8. The impact of deep-sea fishing
Concerns about global food security push nations to fish beyond traditional limits. In the mesopelagic zone, species such as small anglerfishes are being targeted for feed and fertilizer. These deep-sea dwellers play a key role in the carbon cycle, moving surface-origin carbon to depth via excretion. Their removal could disrupt a major carbon sequestration pathway (Nature Ecology and Evolution).
9. Marine lithium extraction
Growing demand for batteries, including for electric vehicles, could shift lithium extraction toward seawater pools and deep-sea environments. While concentrations in seawater are low, certain deep-sea pools are considered abundant reserves. Any extraction must weigh the potential harm to endemic, yet undiscovered, species that inhabit these areas (Nature Ecology and Evolution).
10. New marine infrastructures
Offshore wind farms and other sea-based infrastructures respond to energy, fishing, and shipping needs. The aim is to balance economic gains with space efficiency and minimized environmental impact. Yet the absence of unified environmental governance raises questions about long-term ecological effects and the ability to regulate such developments effectively (Nature Ecology and Evolution).
Offshore wind farm imagery underscores the scale of these projects (Photo credit: Shutterstock).
11. Floating sea cities
The concept of sea-based cities has gained traction since mid-century and is nearing realization in places like the Maldives. These structures offer housing stability amid rising seas, yet their foundations could facilitate invasive species spread.

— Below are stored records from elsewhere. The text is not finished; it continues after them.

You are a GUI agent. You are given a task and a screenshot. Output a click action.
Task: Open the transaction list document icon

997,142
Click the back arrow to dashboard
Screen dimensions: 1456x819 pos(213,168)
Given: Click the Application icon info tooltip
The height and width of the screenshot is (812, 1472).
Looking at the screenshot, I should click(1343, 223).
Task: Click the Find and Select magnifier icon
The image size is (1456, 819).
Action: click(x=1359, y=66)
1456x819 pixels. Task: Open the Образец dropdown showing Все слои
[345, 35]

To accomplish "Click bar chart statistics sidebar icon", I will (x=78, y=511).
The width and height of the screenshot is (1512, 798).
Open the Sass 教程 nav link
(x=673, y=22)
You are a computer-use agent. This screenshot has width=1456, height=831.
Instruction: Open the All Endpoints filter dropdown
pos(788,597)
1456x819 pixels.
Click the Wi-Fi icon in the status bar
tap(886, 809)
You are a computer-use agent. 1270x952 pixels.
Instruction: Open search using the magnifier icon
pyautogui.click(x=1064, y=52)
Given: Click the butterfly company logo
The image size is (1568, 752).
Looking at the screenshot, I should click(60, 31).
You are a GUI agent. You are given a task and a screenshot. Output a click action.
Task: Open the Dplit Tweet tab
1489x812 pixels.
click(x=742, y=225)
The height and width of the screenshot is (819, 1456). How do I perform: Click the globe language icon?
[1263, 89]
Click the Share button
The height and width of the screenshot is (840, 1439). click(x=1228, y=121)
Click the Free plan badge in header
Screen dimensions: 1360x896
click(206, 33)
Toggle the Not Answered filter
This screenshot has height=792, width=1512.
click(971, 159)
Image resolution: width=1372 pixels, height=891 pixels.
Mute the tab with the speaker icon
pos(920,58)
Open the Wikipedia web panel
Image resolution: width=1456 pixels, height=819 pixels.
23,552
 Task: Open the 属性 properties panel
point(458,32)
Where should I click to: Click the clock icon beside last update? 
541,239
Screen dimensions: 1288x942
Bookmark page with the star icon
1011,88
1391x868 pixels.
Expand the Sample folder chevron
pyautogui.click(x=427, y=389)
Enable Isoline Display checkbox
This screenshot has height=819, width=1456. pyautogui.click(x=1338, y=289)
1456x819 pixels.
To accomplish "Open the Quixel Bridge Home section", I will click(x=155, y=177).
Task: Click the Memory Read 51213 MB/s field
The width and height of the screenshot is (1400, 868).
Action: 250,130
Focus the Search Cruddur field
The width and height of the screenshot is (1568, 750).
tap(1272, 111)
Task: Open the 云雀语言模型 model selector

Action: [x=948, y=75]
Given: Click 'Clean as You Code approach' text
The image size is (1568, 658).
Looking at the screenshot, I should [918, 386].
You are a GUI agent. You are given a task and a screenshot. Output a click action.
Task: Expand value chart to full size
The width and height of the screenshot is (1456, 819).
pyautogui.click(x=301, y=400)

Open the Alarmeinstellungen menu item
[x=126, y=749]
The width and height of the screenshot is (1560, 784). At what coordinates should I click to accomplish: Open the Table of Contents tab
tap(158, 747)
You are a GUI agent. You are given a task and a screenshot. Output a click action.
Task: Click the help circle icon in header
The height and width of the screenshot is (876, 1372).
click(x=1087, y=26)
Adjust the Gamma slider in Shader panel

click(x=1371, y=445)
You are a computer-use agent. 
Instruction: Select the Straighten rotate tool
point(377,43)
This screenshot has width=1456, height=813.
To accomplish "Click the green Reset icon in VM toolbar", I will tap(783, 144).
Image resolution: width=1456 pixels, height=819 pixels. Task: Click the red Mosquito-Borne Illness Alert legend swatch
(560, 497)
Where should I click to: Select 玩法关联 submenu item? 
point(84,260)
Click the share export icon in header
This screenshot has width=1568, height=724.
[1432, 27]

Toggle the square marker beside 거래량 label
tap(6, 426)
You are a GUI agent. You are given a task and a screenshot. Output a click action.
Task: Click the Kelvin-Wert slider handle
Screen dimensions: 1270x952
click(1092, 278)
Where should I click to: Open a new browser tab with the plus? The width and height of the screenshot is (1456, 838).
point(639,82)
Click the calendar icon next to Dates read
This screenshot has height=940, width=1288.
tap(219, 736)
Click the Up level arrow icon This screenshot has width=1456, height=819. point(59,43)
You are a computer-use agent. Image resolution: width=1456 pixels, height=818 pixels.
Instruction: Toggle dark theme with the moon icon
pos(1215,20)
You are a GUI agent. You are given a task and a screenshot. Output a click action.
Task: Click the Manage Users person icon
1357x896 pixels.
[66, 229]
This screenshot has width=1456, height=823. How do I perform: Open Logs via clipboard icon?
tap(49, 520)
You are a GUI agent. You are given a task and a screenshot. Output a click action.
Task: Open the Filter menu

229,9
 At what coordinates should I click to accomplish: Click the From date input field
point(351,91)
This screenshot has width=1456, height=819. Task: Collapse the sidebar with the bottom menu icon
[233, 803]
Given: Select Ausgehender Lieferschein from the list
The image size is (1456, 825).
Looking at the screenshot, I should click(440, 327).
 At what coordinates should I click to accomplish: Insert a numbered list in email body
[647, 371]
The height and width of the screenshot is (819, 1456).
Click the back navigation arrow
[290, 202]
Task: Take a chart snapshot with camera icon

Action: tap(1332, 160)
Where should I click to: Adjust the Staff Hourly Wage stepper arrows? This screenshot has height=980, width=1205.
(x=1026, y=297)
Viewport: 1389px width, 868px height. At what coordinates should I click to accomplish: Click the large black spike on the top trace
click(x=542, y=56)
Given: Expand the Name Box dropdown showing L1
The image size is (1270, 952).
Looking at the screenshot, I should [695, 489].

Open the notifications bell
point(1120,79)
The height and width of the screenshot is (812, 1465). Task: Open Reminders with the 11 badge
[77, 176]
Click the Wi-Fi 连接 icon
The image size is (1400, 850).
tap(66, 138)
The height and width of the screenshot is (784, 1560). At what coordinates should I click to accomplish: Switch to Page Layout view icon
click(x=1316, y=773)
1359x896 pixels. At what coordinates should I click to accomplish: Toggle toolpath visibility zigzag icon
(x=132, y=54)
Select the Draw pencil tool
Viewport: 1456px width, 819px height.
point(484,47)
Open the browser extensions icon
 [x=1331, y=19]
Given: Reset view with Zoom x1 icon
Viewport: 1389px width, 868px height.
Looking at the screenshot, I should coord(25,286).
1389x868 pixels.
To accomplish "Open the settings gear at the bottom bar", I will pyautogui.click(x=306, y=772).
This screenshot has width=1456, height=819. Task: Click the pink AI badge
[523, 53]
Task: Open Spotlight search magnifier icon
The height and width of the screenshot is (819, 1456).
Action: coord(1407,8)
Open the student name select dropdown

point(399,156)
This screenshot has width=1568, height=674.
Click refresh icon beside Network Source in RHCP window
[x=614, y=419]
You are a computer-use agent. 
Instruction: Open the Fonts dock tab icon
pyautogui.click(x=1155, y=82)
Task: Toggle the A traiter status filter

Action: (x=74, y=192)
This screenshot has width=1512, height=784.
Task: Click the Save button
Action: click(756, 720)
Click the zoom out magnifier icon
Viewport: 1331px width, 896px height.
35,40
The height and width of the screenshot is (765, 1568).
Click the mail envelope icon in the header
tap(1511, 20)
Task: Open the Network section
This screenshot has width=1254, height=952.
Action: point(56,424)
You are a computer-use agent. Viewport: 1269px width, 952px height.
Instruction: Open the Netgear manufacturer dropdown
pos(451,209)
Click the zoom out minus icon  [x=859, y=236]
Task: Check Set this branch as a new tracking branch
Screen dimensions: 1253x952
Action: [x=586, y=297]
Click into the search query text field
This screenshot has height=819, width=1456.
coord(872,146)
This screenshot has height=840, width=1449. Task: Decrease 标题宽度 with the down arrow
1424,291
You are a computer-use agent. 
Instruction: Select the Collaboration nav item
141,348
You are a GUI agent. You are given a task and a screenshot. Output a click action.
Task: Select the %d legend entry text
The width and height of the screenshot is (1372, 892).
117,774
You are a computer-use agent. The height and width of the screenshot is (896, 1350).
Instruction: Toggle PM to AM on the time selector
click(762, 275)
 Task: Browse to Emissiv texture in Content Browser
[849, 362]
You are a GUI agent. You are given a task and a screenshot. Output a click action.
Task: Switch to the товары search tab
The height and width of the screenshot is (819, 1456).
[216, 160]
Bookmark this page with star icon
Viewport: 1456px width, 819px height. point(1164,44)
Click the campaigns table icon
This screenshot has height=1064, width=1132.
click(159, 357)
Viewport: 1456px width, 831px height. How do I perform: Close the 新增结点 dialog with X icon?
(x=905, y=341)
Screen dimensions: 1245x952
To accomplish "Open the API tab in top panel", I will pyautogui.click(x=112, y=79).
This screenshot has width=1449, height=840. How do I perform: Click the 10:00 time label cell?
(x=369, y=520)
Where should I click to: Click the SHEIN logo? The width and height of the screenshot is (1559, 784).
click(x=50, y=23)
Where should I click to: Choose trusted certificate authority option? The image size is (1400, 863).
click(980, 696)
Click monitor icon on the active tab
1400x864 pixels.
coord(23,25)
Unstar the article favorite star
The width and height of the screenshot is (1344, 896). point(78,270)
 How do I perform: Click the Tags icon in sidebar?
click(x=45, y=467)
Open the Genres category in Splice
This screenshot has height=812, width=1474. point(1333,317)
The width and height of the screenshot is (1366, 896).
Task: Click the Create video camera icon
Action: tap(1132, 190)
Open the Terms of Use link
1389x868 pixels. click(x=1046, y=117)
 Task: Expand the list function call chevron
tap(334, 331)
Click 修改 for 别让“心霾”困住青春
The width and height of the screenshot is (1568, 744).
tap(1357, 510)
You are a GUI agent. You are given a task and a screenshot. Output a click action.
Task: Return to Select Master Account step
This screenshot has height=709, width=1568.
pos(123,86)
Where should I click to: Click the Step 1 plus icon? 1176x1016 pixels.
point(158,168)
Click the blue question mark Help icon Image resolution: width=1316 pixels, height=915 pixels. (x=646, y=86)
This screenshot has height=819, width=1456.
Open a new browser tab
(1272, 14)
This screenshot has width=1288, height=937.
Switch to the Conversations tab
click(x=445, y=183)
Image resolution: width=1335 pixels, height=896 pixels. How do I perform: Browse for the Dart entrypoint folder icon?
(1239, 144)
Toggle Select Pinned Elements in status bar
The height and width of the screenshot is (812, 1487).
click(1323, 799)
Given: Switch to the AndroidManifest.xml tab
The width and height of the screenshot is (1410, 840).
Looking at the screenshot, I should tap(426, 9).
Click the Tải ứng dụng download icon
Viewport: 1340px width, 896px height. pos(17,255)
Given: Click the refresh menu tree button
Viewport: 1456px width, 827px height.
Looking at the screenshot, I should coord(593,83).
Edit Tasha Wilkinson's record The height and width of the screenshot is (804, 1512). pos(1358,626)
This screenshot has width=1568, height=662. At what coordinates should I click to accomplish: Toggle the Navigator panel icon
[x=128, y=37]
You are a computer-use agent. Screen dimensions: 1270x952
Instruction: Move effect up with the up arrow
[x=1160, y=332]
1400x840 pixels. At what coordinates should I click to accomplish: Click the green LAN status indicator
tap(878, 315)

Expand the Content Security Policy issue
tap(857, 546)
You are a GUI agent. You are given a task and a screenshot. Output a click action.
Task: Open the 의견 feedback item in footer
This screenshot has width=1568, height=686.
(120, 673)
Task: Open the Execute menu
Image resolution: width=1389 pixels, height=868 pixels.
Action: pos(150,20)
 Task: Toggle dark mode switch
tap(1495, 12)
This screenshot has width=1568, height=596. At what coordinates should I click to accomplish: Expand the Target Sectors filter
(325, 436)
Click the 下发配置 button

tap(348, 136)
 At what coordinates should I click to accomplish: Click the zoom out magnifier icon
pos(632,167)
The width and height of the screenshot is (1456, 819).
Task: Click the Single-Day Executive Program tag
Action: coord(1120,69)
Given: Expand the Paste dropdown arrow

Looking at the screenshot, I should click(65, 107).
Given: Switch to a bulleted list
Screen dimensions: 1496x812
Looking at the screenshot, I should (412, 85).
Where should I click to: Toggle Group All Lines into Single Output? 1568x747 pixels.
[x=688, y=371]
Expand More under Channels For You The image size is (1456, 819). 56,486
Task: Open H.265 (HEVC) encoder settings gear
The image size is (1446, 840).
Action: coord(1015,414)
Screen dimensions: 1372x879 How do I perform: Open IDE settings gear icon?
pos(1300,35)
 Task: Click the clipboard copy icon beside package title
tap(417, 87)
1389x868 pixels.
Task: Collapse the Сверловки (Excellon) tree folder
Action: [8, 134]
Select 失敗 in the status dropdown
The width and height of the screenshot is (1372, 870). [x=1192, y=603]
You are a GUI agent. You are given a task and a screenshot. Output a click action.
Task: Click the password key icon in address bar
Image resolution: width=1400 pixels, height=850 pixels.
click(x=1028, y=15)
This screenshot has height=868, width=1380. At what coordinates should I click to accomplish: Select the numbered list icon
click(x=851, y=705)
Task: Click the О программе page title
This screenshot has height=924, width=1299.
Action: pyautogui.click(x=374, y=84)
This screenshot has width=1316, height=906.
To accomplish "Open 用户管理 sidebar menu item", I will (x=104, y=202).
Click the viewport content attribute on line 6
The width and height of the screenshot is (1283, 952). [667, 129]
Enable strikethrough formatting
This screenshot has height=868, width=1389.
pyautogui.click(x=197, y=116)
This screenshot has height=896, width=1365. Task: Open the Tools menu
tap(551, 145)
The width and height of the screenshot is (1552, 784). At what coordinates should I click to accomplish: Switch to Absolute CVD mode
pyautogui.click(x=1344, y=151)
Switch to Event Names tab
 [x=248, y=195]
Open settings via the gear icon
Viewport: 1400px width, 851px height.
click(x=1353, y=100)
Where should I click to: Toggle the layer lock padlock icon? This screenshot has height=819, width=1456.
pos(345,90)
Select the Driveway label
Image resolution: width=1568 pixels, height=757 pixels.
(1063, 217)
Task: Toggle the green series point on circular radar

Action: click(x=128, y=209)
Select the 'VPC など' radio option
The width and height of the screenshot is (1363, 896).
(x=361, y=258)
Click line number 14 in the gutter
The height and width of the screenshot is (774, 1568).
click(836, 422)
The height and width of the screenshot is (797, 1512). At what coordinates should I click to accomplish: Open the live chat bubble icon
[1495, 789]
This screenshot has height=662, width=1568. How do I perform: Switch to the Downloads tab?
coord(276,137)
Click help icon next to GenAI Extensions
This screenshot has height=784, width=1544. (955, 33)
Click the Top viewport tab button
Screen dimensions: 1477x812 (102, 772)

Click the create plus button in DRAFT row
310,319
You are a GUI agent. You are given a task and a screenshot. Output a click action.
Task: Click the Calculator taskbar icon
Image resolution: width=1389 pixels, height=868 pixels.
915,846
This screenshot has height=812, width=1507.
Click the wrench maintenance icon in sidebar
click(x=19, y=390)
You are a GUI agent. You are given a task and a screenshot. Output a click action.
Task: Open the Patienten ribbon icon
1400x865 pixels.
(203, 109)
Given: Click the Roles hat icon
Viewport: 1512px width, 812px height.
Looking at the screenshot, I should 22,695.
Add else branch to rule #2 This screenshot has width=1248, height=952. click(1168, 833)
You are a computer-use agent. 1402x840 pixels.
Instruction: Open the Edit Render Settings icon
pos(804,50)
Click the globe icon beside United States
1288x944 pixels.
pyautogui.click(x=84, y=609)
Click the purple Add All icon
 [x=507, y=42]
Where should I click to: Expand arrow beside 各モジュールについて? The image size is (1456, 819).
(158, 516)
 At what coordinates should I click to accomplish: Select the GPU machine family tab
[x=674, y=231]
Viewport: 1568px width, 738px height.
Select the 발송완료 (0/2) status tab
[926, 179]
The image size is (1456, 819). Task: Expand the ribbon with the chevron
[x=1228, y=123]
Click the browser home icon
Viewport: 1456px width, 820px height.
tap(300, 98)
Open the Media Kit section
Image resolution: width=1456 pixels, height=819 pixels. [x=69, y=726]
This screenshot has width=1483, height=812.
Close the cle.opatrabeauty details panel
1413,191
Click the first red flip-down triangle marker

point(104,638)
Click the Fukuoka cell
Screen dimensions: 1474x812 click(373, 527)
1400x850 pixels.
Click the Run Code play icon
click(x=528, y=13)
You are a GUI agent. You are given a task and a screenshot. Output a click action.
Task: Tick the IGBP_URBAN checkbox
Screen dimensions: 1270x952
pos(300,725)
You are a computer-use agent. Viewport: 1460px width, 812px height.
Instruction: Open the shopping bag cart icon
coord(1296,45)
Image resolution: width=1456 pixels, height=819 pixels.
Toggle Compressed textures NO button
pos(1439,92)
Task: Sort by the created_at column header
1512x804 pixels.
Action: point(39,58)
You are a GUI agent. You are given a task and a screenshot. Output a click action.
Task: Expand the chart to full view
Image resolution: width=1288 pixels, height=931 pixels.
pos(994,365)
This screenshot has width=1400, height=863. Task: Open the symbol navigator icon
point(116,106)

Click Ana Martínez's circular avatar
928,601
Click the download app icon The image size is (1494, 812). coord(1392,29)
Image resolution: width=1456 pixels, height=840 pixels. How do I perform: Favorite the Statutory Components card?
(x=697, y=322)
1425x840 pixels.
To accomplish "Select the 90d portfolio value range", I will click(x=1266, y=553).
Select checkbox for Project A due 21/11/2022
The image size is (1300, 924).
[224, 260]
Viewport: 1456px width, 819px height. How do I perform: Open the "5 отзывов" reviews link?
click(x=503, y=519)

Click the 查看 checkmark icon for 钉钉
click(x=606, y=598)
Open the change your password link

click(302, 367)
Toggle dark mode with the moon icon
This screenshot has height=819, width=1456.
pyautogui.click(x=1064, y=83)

Designing solutions that protect native ecosystems while providing resilience remains a challenge (Nature Ecology and Evolution).
12. Green energy pollution
Switching to greener energy is essential to reduce warming, yet expanding use of electric vehicles increases battery demand. Recycling of end-of-life batteries remains inconsistent, creating risks of toxic elements entering the environment over the life cycle (Nature Ecology and Evolution).
13. Monitoring deep-sea species
Researchers understand surface movers well, but deep-dwelling species remain largely mysterious. MIT has developed an underwater positioning system called Underwater Backscatter Location that tracks elusive seabed animals with centimeter precision. Debates continue about how this technology might alter animal behavior and ecosystem dynamics (Nature Ecology and Evolution).
14. Soft robots for the sea
Soft robots, built from flexible materials inspired by living organisms, enable deeper exploration than rigid bots. They can collect samples in deep waters, yet there is a risk they could leave behind pollutants. Predators may also mistake them for prey, creating new ecological interactions (Nature Ecology and Evolution).
15. Effects of new biodegradable materials
Biodegradable polymers seem like a solution to plastic pollution, but many have not been thoroughly evaluated for toxicity or life cycle impacts. Long-term environmental effects of widespread use in products such as clothing remain unknown, and some natural microfibers may be more toxic to fish than traditional plastics (Nature Ecology and Evolution).
Notes from the study emphasize the need for careful assessment before scaling up new materials or harvesting approaches in the oceans (Nature Ecology and Evolution).